- **THE TASK**:
Nothing in the data is to be left out; copy it exactly.

╭─ DATA RECORDS

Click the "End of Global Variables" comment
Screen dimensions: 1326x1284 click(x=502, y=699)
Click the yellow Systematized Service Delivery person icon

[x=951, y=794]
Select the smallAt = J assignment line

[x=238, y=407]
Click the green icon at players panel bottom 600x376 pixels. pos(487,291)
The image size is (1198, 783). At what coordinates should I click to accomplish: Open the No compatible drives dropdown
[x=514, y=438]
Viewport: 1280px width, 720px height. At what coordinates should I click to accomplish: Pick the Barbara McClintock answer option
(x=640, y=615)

╰─

- **WRITTEN SOLUTION**:
Click the "End of Global Variables" comment
Screen dimensions: 1326x1284 click(x=502, y=699)
Click the yellow Systematized Service Delivery person icon

[x=951, y=794]
Select the smallAt = J assignment line

[x=238, y=407]
Click the green icon at players panel bottom 600x376 pixels. pos(487,291)
The image size is (1198, 783). At what coordinates should I click to accomplish: Open the No compatible drives dropdown
[x=514, y=438]
Viewport: 1280px width, 720px height. At what coordinates should I click to accomplish: Pick the Barbara McClintock answer option
(x=640, y=615)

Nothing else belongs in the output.